Türkiye'nin 2024 hasat yılına, buğday da geçen yıla göre yüzde 10 ile 15 arasında verim artışıyla gireceğini de dile getiren Erbap Toprak Mahsulleri Ofisi'nin elinde büyük miktarda stok bulunduğundan ve başlayan hasattaki verim yüksekliğinden dolayı 21 Haziran ile 15 Ekim arasında buğday ithalatının yasaklandığına da dikkat çekti. İhracat yapmak isteyen sanayicilerin, iç piyasadan buğday temin ederek dahilde işleme kapsamında veya doğrudan un ve buğday ihracatı yapabileceklerini belirterek "Dünya üzerinde en çok un ihracatı yapan ülkeler arasında ilk sırayı Türkiye alırken sırasıyla Özbekistan, Kazakistan, Arjantin, Rusya ihracatta Türkiye'yi takip ediyor. Ülkemiz 2023 yılında 3 milyon 656 bin ton un ihracatına imza attı. 2024 yılının ilk 4 ayında 1 milyon 295 bin ton un ihracatı gerçekleşirken un sektörü, 2024 yılı sonunda 4 milyon ton un ihracatına ulaşmayı bekliyor. Dünya un ticaretinde uzun yıllardır birinci olan un sanayicileri, bu durumu yeniden değerlendirerek piyasaya uyum sağlamaya çalışacaklardır" yorumunu yaptı.

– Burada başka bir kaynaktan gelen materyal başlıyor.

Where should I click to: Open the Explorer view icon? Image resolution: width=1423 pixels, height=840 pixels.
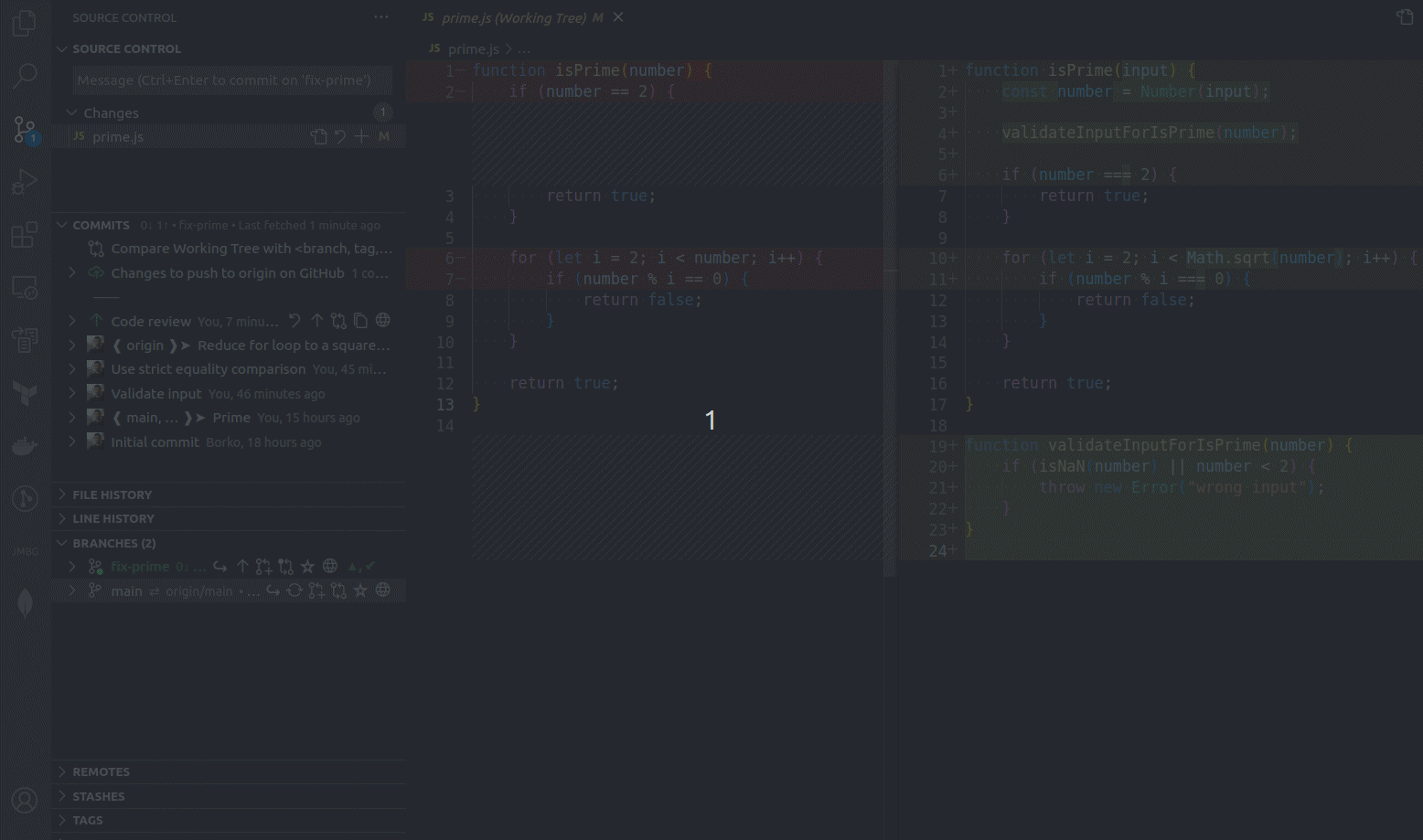pyautogui.click(x=25, y=23)
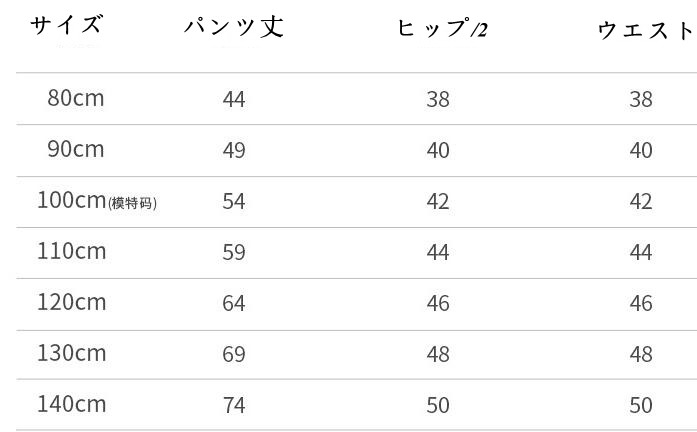Click pants length value 44 for 80cm
The width and height of the screenshot is (697, 432).
tap(234, 99)
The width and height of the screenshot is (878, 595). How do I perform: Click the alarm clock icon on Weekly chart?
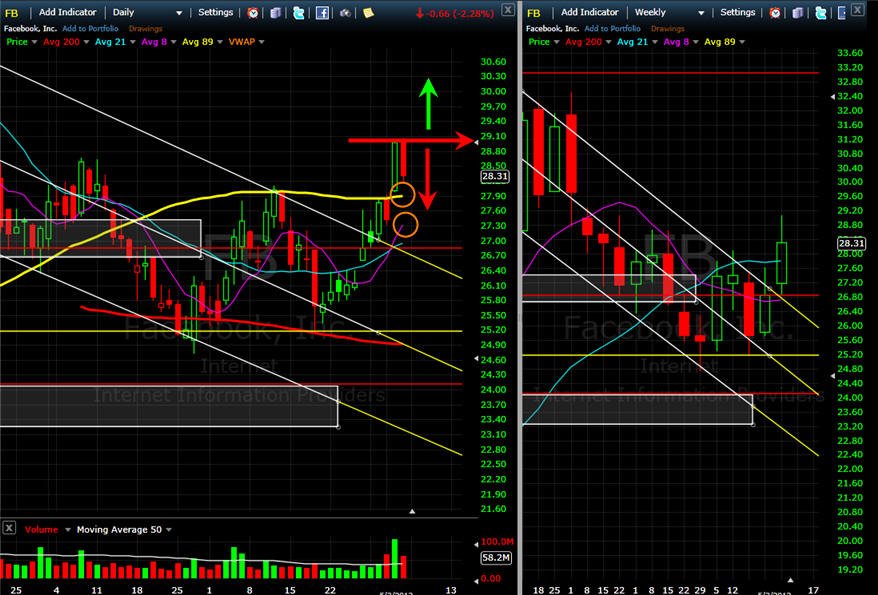[775, 12]

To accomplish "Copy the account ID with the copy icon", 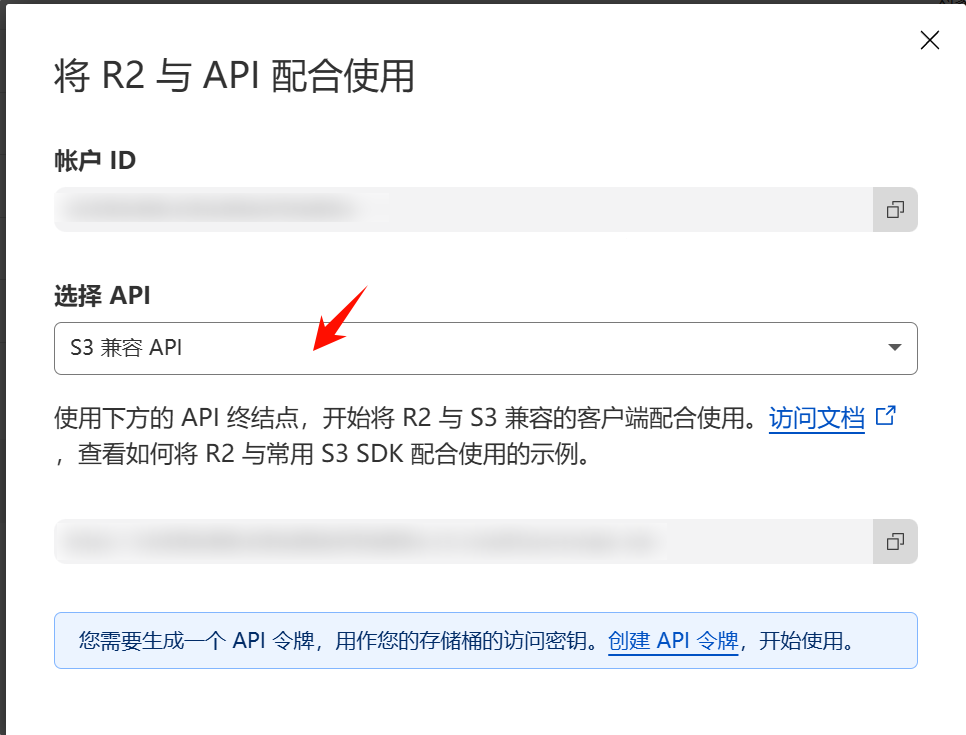I will [895, 209].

Dünya un ticaretinde özellikle Rusya ve Ukrayna gibi Karadeniz ülkelerinden buğdayı alıp 130'dan fazla ülkeye ihracat yapan un sanayicilerinin, rekabet konusunda özellikle enerji maliyetleri, lojistik giderleri ve son dönemdeki işçilik giderlerinden dolayı karlılıktan fedakarlık yaparak büyümesini ve liderliğini sürdürdüğünü de kaydeden Erbap sözlerine şöyle devam etti "Türkiye'nin önümüzdeki dönemde tarımını geliştirmesi için, ürün desenini bölgelere ve iklim koşullarına göre yeniden dizayn etmesi, sürdürülebilir tarım yaparak kendini geleceğe hazırlaması gerekir."